In its 2017 Stress in AmericaTM survey, the American Psychological Association (APA) found that the three most common sources of stress were the future of the nation (63 percent), money (62 percent) and work (61 percent). According to the National Institute of Mental Health, routine stress that becomes chronic can result in a host of negative side effects. Such stress can suppress the immune system, disrupt digestion and have an adverse effect on sleep. But men and women who feel stressed at the end of each day need not resign themselves to sleepless nights and/or weakened immune systems. A proactive approach to alleviating stress during the day can help men and women reduce their stress levels and avoid the negative side effects associated with chronic stress.

Walk away. The APA notes that taking a break from a stressor is one of a handful of healthy techniques that research has indicated is a successful way to reduce stress, both in the short- and long-term. If a project at work is proving especially stressful, step away for a short period of time to do something else, whether it's to go for a brief walk or converse with a coworker about something unrelated to the project. Avoiding the stress entirely, especially if it's a work project or a bill that must be paid, is not the answer. But a short break from the stressor and thinking about it can provide a new perspective and time to calm down.

■ Meditate. When stressed out, men and women should not discount the potential benefits of meditation. Researchers from Johns Hopkins University examined more than 19,000 meditation studies, ultimately concluding that mindful meditation can ease stresses like anxiety, depression and pain. The APA notes that such meditation has been found to reap immediate benefits, potentially helping people who can find time to meditate during the day to prevent their stress from accumulating throughout a hectic workday.
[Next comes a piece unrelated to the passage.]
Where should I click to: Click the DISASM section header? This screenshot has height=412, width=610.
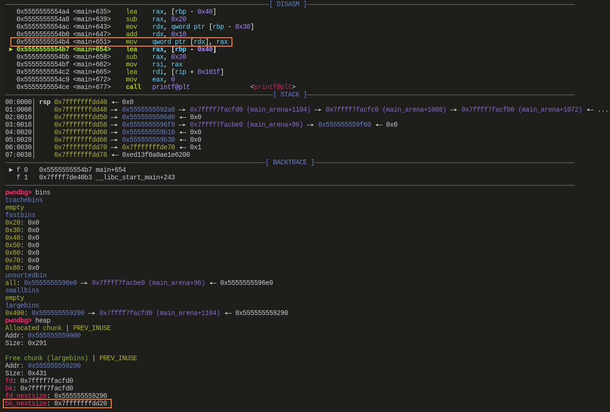(x=288, y=4)
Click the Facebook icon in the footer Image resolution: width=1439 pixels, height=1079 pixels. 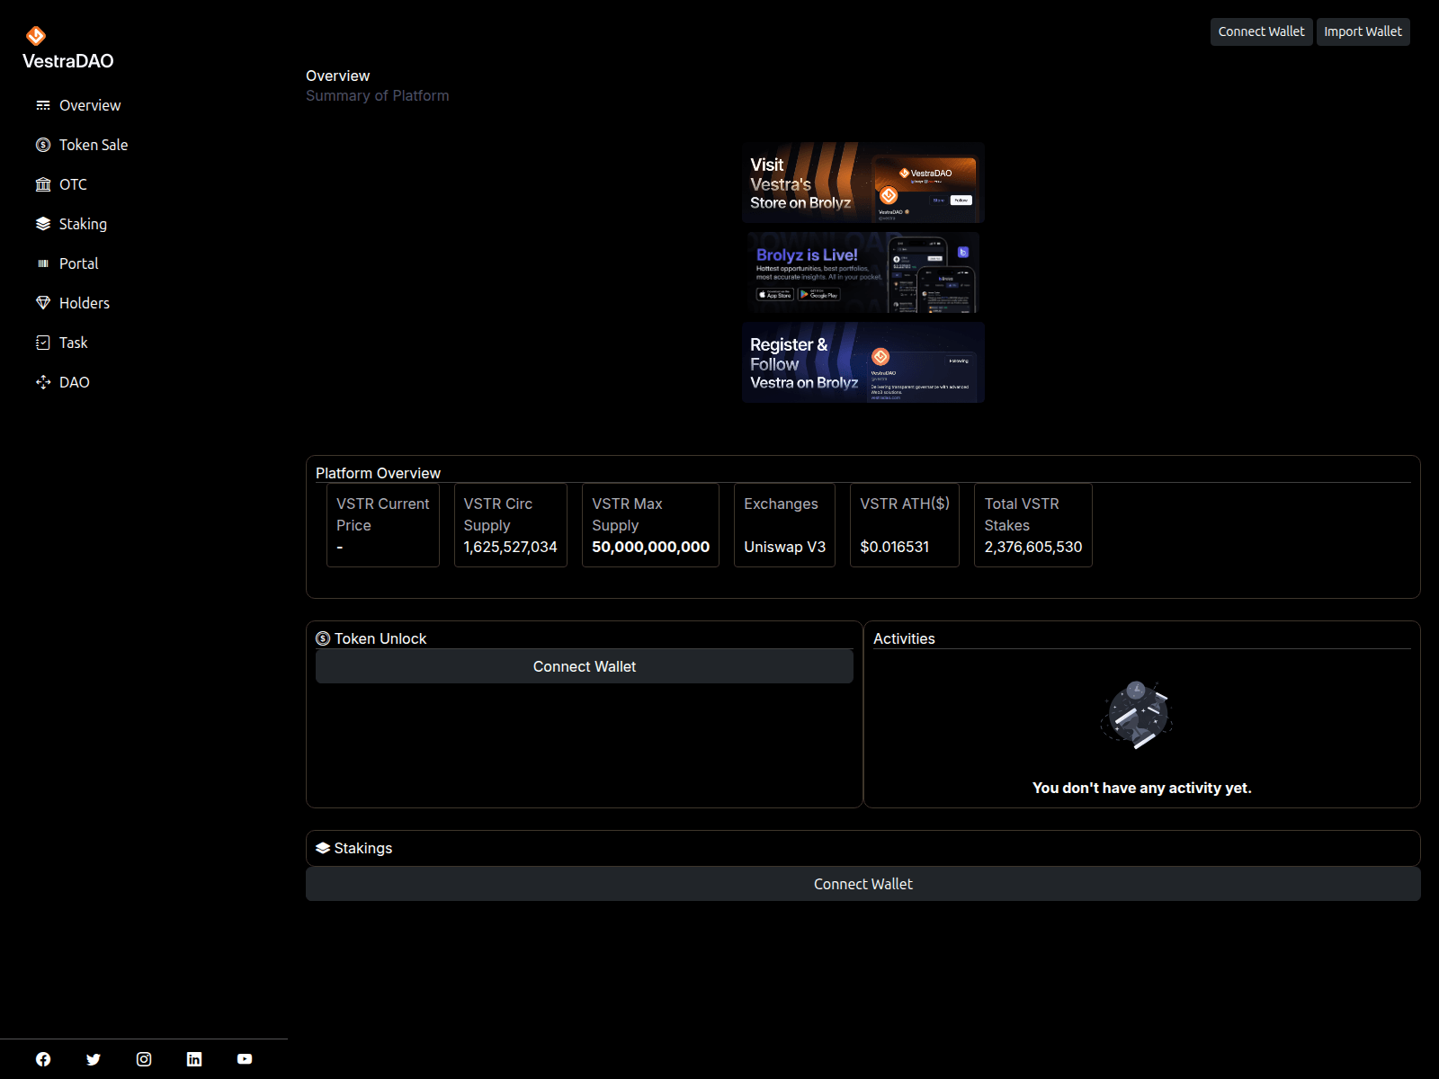coord(43,1058)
Find time to exercise. The APA notes that research continues to support the notion that exercise is as beneficial to the mind as it is to the body. Exercising several days per week is especially beneficial to mind and body, but even 20-minute exercise sessions, including a walk around the grounds of an office complex or a quick swim during a lunch break, in the midst of stressful days can help people combat stress for several hours afterward.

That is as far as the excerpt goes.